### Record set
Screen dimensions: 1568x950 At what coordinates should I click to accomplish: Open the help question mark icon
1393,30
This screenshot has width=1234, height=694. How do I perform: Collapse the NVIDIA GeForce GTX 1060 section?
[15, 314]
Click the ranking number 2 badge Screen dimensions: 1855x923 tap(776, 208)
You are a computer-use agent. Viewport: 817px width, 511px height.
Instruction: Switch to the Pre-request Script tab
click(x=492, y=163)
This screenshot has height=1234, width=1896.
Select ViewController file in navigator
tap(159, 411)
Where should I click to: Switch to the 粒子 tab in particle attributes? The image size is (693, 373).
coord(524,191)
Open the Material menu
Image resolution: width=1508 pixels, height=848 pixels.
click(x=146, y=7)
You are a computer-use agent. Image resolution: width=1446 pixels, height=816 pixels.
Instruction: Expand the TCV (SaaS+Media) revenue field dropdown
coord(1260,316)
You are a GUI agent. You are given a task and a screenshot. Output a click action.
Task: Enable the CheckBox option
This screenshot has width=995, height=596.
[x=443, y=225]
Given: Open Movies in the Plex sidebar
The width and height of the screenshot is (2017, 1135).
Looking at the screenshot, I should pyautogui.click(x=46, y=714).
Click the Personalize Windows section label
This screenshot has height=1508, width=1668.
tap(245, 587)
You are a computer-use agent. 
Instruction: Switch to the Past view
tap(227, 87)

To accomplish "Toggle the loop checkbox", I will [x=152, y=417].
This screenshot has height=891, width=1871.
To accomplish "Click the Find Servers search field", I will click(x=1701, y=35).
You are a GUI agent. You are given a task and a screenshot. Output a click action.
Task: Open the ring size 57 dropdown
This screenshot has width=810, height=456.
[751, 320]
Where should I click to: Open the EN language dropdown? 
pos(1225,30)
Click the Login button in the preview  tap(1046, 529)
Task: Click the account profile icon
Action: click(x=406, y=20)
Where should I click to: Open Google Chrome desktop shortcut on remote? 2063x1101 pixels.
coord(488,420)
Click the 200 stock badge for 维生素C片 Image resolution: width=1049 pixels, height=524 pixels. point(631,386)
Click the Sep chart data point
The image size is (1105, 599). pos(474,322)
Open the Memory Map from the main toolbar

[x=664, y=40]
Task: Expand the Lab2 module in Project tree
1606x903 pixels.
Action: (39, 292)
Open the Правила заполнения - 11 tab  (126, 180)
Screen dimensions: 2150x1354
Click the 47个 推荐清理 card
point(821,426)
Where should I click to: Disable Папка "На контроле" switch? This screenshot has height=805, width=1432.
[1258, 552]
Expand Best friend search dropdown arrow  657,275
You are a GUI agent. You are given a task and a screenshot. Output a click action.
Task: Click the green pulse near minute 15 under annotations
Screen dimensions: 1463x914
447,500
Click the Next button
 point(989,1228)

### Exercise
Set down exactly the line that holds "Click the Sep chart data point" and all lines after it to the end of the data.

### The completed task
Click the Sep chart data point
The image size is (1105, 599). pos(474,322)
Open the Memory Map from the main toolbar

[x=664, y=40]
Task: Expand the Lab2 module in Project tree
1606x903 pixels.
Action: (39, 292)
Open the Правила заполнения - 11 tab  (126, 180)
Screen dimensions: 2150x1354
Click the 47个 推荐清理 card
point(821,426)
Where should I click to: Disable Папка "На контроле" switch? This screenshot has height=805, width=1432.
[1258, 552]
Expand Best friend search dropdown arrow  657,275
You are a GUI agent. You are given a task and a screenshot. Output a click action.
Task: Click the green pulse near minute 15 under annotations
Screen dimensions: 1463x914
447,500
Click the Next button
 point(989,1228)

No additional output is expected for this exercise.